■ Teks hasil ekstraksi:
○ ○ ○ ○ ○ ○ ○

Prinsip GEDSI Perkuat Dakwah Melintas Batas ‘Aisyiyah
YOGYAKARTA, Suara Muhammadiyah – “Kalau kita merujuk landasan gerak ‘Aisyiyah bicara tentang al Maun, GEDSI ini sudah menjadi misi sejak awal Muhammadiyah ‘Aisyiyah didirikan, ketika Kyai dan Nyai Ahmad Dahlan bicara teologi al-Maun kita bicara tentang dhuafa mustadhafin maka kita bicara tentang kelompok yang miskin dimiskinkan atau dimarginalkan atau dipinggirkan oleh pembangunan sehingga tidak mendapatkan akses yang merata dari pembangunan yang terjadi.” Hal tersebut disampaikan oleh Sekretaris Pimpinan Pusat ‘Aisyiyah, Tri Hastuti Nur Rochimah dalam Seminar Nasional ‘Aisyiyah “Perspektif GEDSI untuk Mewujudkan Keadilan dan Kesetaraan” pada Sabtu (11/6/2022).
Dalam acara yang berlangsung secara hybrid dan diikuti oleh lebih dari 400 peserta secara online ini Tri menyebut bahwa seminar ini merefleksikan dan menguatkan kembali bahwa nilai-nilai GEDSI (Kesetaraan Gender, Disabilitas, dan Inklusi Sosial) sudah dibangun sejak ‘Aisyiyah Muhammadiyah berdiri. “Sebagai gerakan perempuan Islam berkemajuan dimana nilai-nilai kesetaraan gender, nilai-nilai keadilan terhadap perempuan, berpihak kepada disabilitas, maupun kelompok marginal yang lain selalu menjadi nilai kita dalam berdakwah.”
Siti Noordjannah Djohantini, Ketua Umum Pimpinan Pusat ‘Aisyiyah dalam pidato pengarahannya menyampaikan bahwa seminar ini mempertajam dan memperkokoh perspektif ‘Aisyiyah di banyak isu dengan GEDSI. Jika berbicara mengenai keberpihakan Muhammadiyah ‘Aisyiyah kepada kelompok rentan, Noordjannah menyebut hal tersebut sudah dilakukan sejak Muhammadiyah ‘Aisyiyah berdiri. “Kalau terkait keberpihakan Muhammadiyah ‘Aisyiyah, keberpihakan kita pada kelompok yang rentan bahkan tidak sekedar direncanakan tetapi sudah dimulai dari para pendiri Muhammadiyah ‘Aisyiyah.”
Oleh karena itu Noordjannah berharap berbagai isu yang ada dapat didialogkan secara lebih tajam sehingga bisa terus menghasilkan strategi gerakan yang akan datang. “Kita harus terus meluaskan dakwah kita untuk menjadi alternatif solusi, di ‘Aisyiyah bukan hanya berwacana tapi sudah pada tingkat aksi yang harus kita kuatkan, kita kuatkan dakwah kita di komunitas, dimana tempat-tempat tidak pernah orang melihatnya, tempat yang tidak pernah disapa, tempat terpinggirkan.”

○ ○ ○ ○ ○ ○ ○

■ Petikan dari kumpulan data:
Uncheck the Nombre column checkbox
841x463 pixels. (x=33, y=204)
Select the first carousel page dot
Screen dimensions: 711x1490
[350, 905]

○ ○ ○ ○ ○ ○ ○

■ Tugas yang dikerjakan:
Bisakah Anda menyalin kata demi kata bagian teks tentang seminar GEDSI ‘Aisyiyah, dimulai dari kata-kata yang memuat "Prinsip GEDSI Perkuat" dan berhenti setelah "pada Sabtu (11/6/2022)."? Materi tersebut tidak berperan apa pun di sini.

■ Jawaban tugas ini:
Prinsip GEDSI Perkuat Dakwah Melintas Batas ‘Aisyiyah
YOGYAKARTA, Suara Muhammadiyah – “Kalau kita merujuk landasan gerak ‘Aisyiyah bicara tentang al Maun, GEDSI ini sudah menjadi misi sejak awal Muhammadiyah ‘Aisyiyah didirikan, ketika Kyai dan Nyai Ahmad Dahlan bicara teologi al-Maun kita bicara tentang dhuafa mustadhafin maka kita bicara tentang kelompok yang miskin dimiskinkan atau dimarginalkan atau dipinggirkan oleh pembangunan sehingga tidak mendapatkan akses yang merata dari pembangunan yang terjadi.” Hal tersebut disampaikan oleh Sekretaris Pimpinan Pusat ‘Aisyiyah, Tri Hastuti Nur Rochimah dalam Seminar Nasional ‘Aisyiyah “Perspektif GEDSI untuk Mewujudkan Keadilan dan Kesetaraan” pada Sabtu (11/6/2022).